Therapy and prognosis of testicular carcinomas in relation to tnm classification

1982 
Abstract Eight-hundred and thirty-one patients with testicular carcinomas, either teratocarcinoma (405), embryonal carcinoma (406) or pure choriocarcinoma (20), treated mainly at our center from 1950 to 1976, were clinicopathologically staged according to the TNM Classification. The cancer was confined to the body of testis alone (T 1 N 0 M 0 ) or extended to paratesticular structures (T 2–4 N 0 M 0 ) in 37% of all patients. Para-aortic lymph nodes were found involved (N 1–3 )in 33% and juxtaregional lymph nodes (N 4 ) in 9% of patients; distant metastases were detected initially in the lung alone (M 1 ) and other distant organs (M 2 ) in 21 % of the patients. Postorchiectomy treatment was retroperitoneal lymphadenectomy with or without regional-juxtaregional irradiation and systemic chemotherapy in 470 patients; the other 361 patients received external irradiation and/or adjuvant chemotherapy. Survival determined at 5 years was 58 % in teratocarcinoma cases, 41 % in embryonal carcinoma cases and 0 % in pure choriocarcinoma cases. Rates of 5-year survival according to the TNM staging were 81 % for T 1 N 0 M 0 tumors, 58 % for T 2–4 N 0 M 0 tumors, 44% for N 1–3 M 0 tumors, 33% for N 4 M 0 tumors and 10% for N 0−4 M 1 or 2 tumors. In patients who underwent lymphadenectomy with or without external irradiation, the 5-year survival rates with and without adjuvant chemotherapy, respectively, were 96% and 86% for T 1 N 0 M 0 tumors, 100% and 60% for T 2–4 N 0 M 0 tumors, 66% and 42% for N 1–3 M 0 tumors, 54% and 40% for N 4 M 0 tumors and 38% and 0 % for N 0−4 M 1 tumors.
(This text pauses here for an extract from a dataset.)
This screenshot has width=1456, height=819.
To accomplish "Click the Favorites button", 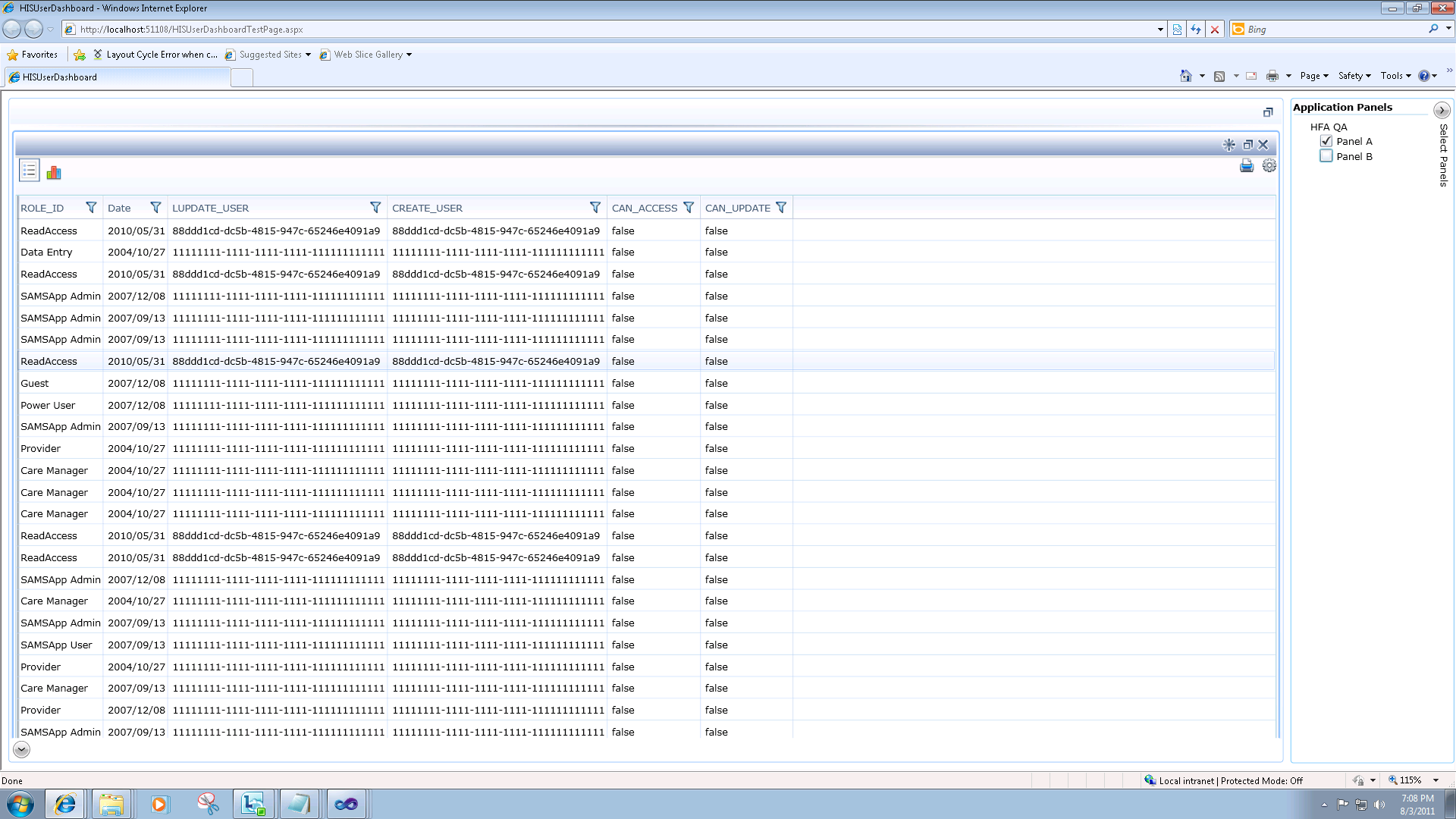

In patients treated by external irradiation alone or following lymphadenectomy the rates of 5-year survival with versus without adjuvant chemotherapy were 100% versus 66% for T 1–4 N 0 M 0 tumors, 44% versus 18% for N 1–3 M 0 tumors, 41 % versus 22 % for N 4 M 0 tumors and 3 % versus 4 % for N 0–4 M 1–2 tumors.